Cathode research mainly focuses on improving the conductivity of sulfur, effective sulfur fixation and sodium inhibiting dendrites. Although various carbon-based mesoporous cathode bodies can increase the sulfur utilization rate and thereby increase the initial capacity, the cycle stability is not ideal, especially for long-term cycles. Therefore, in future research, carbon-based materials integrated with metal compounds, such as MOF, metal nitrides and metal oxides, can be further studied to eliminate unnecessary capacity degradation. At the same time, the sulfur equivalent cathode material is also a good choice for sodium–sulfur batteries. In addition, an independent binder-free cathode is also a good research idea. After removing the influence of the binder on the conductivity of the cathode material, the conductivity of the cathode will be improved.
Electrolyte is a key factor affecting the performance of sodium–sulfur batteries. The performance of carbonate-based electrolytes shows a relatively high capacity and has a different voltage curve without a different platform. The combination of an ionic liquid-based electrolyte and carbonate-based electrolyte has been proved to be a better choice. Combining ionic liquids and gels can obtain electrolytes with high conductivity, independent mechanical properties and dimensional stability, which may replace carbonate electrolytes.
The membrane with ion selectivity and physical adsorption will have a good inhibitory effect on the shuttle of polysulfides. Ordinary diaphragms cannot meet these requirements. The surface of the diaphragm must be modified to allow only Na+ to pass through. The modified diaphragm has an excellent capacity retention rate. It is also possible to add an intercalation layer between the diaphragm and the cathode to reduce electrical resistance while suppressing sulfur shuttle. Due to its nanosized frame and pores, the carbon nanofoam sandwich cannot only achieve the above-mentioned purpose, but also can digest volume expansion.

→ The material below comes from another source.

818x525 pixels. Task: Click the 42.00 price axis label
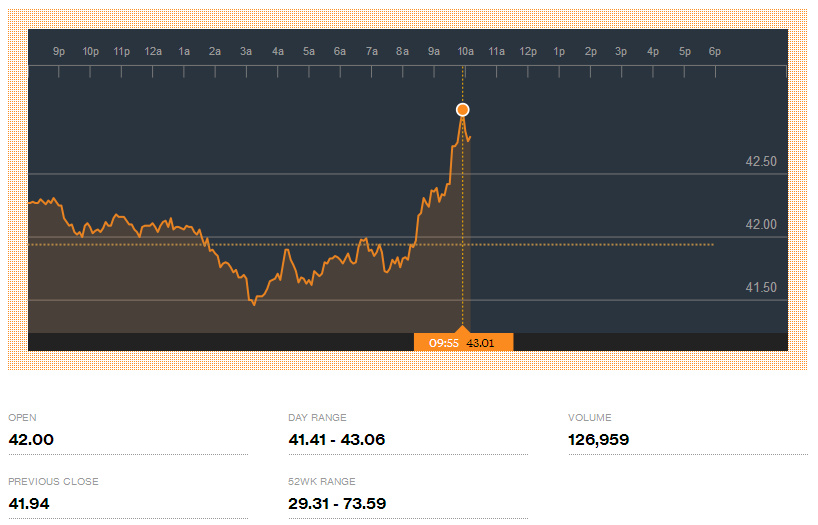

Since sodium dendrites will be generated on the surface of the sodium anode, which will cause a short circuit in the battery, sodium surface protection is necessary. Depositing Al2O3 layer atomic layer or molecular layer on sodium effectively inhibits the formation of sodium dendrites and prolongs the service life of sodium. Among them, MLD Al2O3 coating has better performance. In the future, MLD can be considered as an anode coating technology. In addition, other substances can be combined with sodium to form a composite anode to improve battery performance. The Na2S produced by sodium and some metal sulfides cannot only be used as an artificial SEI membrane to inhibit the growth of sodium dendrites, it can also be used as a 3D host of sodium, digesting the volume changes of sodium and greatly improving the stability of the sodium anode. In addition, it is also an effective idea for composite anodes to manufacture layered nanoboxes and combine the advantages of various hybrid configurations to improve sodium storage performance.